'''

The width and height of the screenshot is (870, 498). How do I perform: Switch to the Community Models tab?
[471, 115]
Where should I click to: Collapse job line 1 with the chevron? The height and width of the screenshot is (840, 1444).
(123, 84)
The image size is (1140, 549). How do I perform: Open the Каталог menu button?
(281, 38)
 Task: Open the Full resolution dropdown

'''

• [EXERCISE PROMPT]: Swap each "How do I perform" in the records above for "How can I" and repeat them with nothing else changed.

• [FINAL ANSWER]:
The width and height of the screenshot is (870, 498). How can I: Switch to the Community Models tab?
[471, 115]
Where should I click to: Collapse job line 1 with the chevron? The height and width of the screenshot is (840, 1444).
(123, 84)
The image size is (1140, 549). How can I: Open the Каталог menu button?
(281, 38)
 Task: Open the Full resolution dropdown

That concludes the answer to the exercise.